» **INPUT FOR THIS TASK**:
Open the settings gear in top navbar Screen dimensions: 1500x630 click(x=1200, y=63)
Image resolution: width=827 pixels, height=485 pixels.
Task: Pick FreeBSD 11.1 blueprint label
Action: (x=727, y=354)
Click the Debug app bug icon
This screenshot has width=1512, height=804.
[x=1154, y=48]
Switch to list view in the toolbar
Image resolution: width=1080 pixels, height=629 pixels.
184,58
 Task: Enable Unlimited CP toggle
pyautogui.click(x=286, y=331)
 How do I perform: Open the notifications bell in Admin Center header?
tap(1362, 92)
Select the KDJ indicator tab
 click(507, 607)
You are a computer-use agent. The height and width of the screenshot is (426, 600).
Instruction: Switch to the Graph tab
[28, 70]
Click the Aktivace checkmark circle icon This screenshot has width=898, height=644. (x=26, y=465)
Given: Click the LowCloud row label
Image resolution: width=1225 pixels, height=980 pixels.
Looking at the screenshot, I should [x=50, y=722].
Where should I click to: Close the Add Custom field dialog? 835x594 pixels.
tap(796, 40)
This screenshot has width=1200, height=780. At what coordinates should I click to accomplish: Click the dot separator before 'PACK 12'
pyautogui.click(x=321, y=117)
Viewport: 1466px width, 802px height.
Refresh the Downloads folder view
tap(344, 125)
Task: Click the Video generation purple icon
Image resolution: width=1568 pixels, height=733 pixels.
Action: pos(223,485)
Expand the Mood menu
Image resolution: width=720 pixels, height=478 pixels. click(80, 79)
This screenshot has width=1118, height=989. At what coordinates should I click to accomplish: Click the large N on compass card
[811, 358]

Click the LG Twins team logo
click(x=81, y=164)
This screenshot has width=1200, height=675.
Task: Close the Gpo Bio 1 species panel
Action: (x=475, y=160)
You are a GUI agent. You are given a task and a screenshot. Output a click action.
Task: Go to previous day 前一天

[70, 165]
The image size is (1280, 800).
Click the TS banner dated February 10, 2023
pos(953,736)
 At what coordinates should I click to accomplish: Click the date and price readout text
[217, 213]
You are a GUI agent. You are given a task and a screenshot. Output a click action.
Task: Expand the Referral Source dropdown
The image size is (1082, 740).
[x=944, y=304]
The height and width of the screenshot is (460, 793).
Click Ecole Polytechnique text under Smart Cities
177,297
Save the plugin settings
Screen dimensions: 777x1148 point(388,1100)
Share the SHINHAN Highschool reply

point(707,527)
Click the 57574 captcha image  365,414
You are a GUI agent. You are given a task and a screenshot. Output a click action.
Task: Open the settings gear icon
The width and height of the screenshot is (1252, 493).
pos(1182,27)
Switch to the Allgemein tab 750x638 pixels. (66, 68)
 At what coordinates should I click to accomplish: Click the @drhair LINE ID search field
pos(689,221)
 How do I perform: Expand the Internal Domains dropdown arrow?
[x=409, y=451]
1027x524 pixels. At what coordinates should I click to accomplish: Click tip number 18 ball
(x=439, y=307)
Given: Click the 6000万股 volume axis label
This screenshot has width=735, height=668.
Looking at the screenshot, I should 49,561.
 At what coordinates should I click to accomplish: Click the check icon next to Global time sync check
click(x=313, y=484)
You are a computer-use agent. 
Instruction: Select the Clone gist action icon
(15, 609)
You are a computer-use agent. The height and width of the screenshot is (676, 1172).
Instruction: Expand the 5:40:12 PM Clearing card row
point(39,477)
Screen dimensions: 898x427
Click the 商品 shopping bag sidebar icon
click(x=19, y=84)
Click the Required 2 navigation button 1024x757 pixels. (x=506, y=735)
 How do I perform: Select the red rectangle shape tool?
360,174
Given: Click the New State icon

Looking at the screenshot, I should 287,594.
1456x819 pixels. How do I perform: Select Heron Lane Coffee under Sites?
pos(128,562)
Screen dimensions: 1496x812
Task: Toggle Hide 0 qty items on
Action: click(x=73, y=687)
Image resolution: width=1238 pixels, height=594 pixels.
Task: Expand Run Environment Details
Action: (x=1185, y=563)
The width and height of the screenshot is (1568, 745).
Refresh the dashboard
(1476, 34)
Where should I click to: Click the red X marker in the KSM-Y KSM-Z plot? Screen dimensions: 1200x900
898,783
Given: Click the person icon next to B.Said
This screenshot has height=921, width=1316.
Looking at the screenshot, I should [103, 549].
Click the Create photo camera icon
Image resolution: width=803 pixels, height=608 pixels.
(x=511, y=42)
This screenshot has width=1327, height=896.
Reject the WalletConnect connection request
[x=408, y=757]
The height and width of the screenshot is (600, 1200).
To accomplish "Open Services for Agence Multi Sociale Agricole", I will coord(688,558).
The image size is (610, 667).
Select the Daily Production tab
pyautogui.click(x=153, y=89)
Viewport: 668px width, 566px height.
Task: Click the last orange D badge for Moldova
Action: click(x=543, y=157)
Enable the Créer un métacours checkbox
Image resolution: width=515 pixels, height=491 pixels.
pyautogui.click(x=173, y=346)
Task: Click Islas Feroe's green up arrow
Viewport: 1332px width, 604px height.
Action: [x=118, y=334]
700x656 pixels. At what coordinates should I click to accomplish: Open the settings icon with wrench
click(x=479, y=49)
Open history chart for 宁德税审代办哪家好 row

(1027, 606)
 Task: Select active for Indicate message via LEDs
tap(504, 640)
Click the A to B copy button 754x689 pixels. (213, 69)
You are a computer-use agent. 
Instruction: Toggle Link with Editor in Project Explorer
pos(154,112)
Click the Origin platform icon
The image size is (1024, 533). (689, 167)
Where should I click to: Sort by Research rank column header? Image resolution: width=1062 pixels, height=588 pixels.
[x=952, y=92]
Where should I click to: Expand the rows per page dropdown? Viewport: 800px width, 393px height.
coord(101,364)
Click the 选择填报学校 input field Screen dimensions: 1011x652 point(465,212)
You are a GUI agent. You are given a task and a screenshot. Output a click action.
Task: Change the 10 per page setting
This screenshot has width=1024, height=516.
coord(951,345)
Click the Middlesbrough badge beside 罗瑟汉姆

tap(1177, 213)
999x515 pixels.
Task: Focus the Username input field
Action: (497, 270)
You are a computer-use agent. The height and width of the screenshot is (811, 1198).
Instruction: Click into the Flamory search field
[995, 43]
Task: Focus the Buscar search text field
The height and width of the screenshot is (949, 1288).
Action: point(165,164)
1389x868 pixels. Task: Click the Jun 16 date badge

» **TO DO**: The entire listing should be repeated with no line missing and no word altered.

» **ANSWER TO THIS PROBLEM**:
Open the settings gear in top navbar Screen dimensions: 1500x630 click(x=1200, y=63)
Image resolution: width=827 pixels, height=485 pixels.
Task: Pick FreeBSD 11.1 blueprint label
Action: (x=727, y=354)
Click the Debug app bug icon
This screenshot has width=1512, height=804.
[x=1154, y=48]
Switch to list view in the toolbar
Image resolution: width=1080 pixels, height=629 pixels.
184,58
 Task: Enable Unlimited CP toggle
pyautogui.click(x=286, y=331)
 How do I perform: Open the notifications bell in Admin Center header?
tap(1362, 92)
Select the KDJ indicator tab
 click(507, 607)
You are a computer-use agent. The height and width of the screenshot is (426, 600).
Instruction: Switch to the Graph tab
[28, 70]
Click the Aktivace checkmark circle icon This screenshot has width=898, height=644. (x=26, y=465)
Given: Click the LowCloud row label
Image resolution: width=1225 pixels, height=980 pixels.
Looking at the screenshot, I should [x=50, y=722].
Where should I click to: Close the Add Custom field dialog? 835x594 pixels.
tap(796, 40)
This screenshot has width=1200, height=780. At what coordinates should I click to accomplish: Click the dot separator before 'PACK 12'
pyautogui.click(x=321, y=117)
Viewport: 1466px width, 802px height.
Refresh the Downloads folder view
tap(344, 125)
Task: Click the Video generation purple icon
Image resolution: width=1568 pixels, height=733 pixels.
Action: pos(223,485)
Expand the Mood menu
Image resolution: width=720 pixels, height=478 pixels. click(80, 79)
This screenshot has width=1118, height=989. At what coordinates should I click to accomplish: Click the large N on compass card
[811, 358]

Click the LG Twins team logo
click(x=81, y=164)
This screenshot has width=1200, height=675.
Task: Close the Gpo Bio 1 species panel
Action: (x=475, y=160)
You are a GUI agent. You are given a task and a screenshot. Output a click action.
Task: Go to previous day 前一天

[70, 165]
The image size is (1280, 800).
Click the TS banner dated February 10, 2023
pos(953,736)
 At what coordinates should I click to accomplish: Click the date and price readout text
[217, 213]
You are a GUI agent. You are given a task and a screenshot. Output a click action.
Task: Expand the Referral Source dropdown
The image size is (1082, 740).
[x=944, y=304]
The height and width of the screenshot is (460, 793).
Click Ecole Polytechnique text under Smart Cities
177,297
Save the plugin settings
Screen dimensions: 777x1148 point(388,1100)
Share the SHINHAN Highschool reply

point(707,527)
Click the 57574 captcha image  365,414
You are a GUI agent. You are given a task and a screenshot. Output a click action.
Task: Open the settings gear icon
The width and height of the screenshot is (1252, 493).
pos(1182,27)
Switch to the Allgemein tab 750x638 pixels. (66, 68)
 At what coordinates should I click to accomplish: Click the @drhair LINE ID search field
pos(689,221)
 How do I perform: Expand the Internal Domains dropdown arrow?
[x=409, y=451]
1027x524 pixels. At what coordinates should I click to accomplish: Click tip number 18 ball
(x=439, y=307)
Given: Click the 6000万股 volume axis label
This screenshot has width=735, height=668.
Looking at the screenshot, I should 49,561.
 At what coordinates should I click to accomplish: Click the check icon next to Global time sync check
click(x=313, y=484)
You are a computer-use agent. 
Instruction: Select the Clone gist action icon
(15, 609)
You are a computer-use agent. The height and width of the screenshot is (676, 1172).
Instruction: Expand the 5:40:12 PM Clearing card row
point(39,477)
Screen dimensions: 898x427
Click the 商品 shopping bag sidebar icon
click(x=19, y=84)
Click the Required 2 navigation button 1024x757 pixels. (x=506, y=735)
 How do I perform: Select the red rectangle shape tool?
360,174
Given: Click the New State icon

Looking at the screenshot, I should 287,594.
1456x819 pixels. How do I perform: Select Heron Lane Coffee under Sites?
pos(128,562)
Screen dimensions: 1496x812
Task: Toggle Hide 0 qty items on
Action: click(x=73, y=687)
Image resolution: width=1238 pixels, height=594 pixels.
Task: Expand Run Environment Details
Action: (x=1185, y=563)
The width and height of the screenshot is (1568, 745).
Refresh the dashboard
(1476, 34)
Where should I click to: Click the red X marker in the KSM-Y KSM-Z plot? Screen dimensions: 1200x900
898,783
Given: Click the person icon next to B.Said
This screenshot has height=921, width=1316.
Looking at the screenshot, I should [103, 549].
Click the Create photo camera icon
Image resolution: width=803 pixels, height=608 pixels.
(x=511, y=42)
This screenshot has width=1327, height=896.
Reject the WalletConnect connection request
[x=408, y=757]
The height and width of the screenshot is (600, 1200).
To accomplish "Open Services for Agence Multi Sociale Agricole", I will coord(688,558).
The image size is (610, 667).
Select the Daily Production tab
pyautogui.click(x=153, y=89)
Viewport: 668px width, 566px height.
Task: Click the last orange D badge for Moldova
Action: click(x=543, y=157)
Enable the Créer un métacours checkbox
Image resolution: width=515 pixels, height=491 pixels.
pyautogui.click(x=173, y=346)
Task: Click Islas Feroe's green up arrow
Viewport: 1332px width, 604px height.
Action: [x=118, y=334]
700x656 pixels. At what coordinates should I click to accomplish: Open the settings icon with wrench
click(x=479, y=49)
Open history chart for 宁德税审代办哪家好 row

(1027, 606)
 Task: Select active for Indicate message via LEDs
tap(504, 640)
Click the A to B copy button 754x689 pixels. (213, 69)
You are a computer-use agent. 
Instruction: Toggle Link with Editor in Project Explorer
pos(154,112)
Click the Origin platform icon
The image size is (1024, 533). (689, 167)
Where should I click to: Sort by Research rank column header? Image resolution: width=1062 pixels, height=588 pixels.
[x=952, y=92]
Where should I click to: Expand the rows per page dropdown? Viewport: 800px width, 393px height.
coord(101,364)
Click the 选择填报学校 input field Screen dimensions: 1011x652 point(465,212)
You are a GUI agent. You are given a task and a screenshot. Output a click action.
Task: Change the 10 per page setting
This screenshot has width=1024, height=516.
coord(951,345)
Click the Middlesbrough badge beside 罗瑟汉姆

tap(1177, 213)
999x515 pixels.
Task: Focus the Username input field
Action: (497, 270)
You are a computer-use agent. The height and width of the screenshot is (811, 1198).
Instruction: Click into the Flamory search field
[995, 43]
Task: Focus the Buscar search text field
The height and width of the screenshot is (949, 1288).
Action: point(165,164)
1389x868 pixels. Task: Click the Jun 16 date badge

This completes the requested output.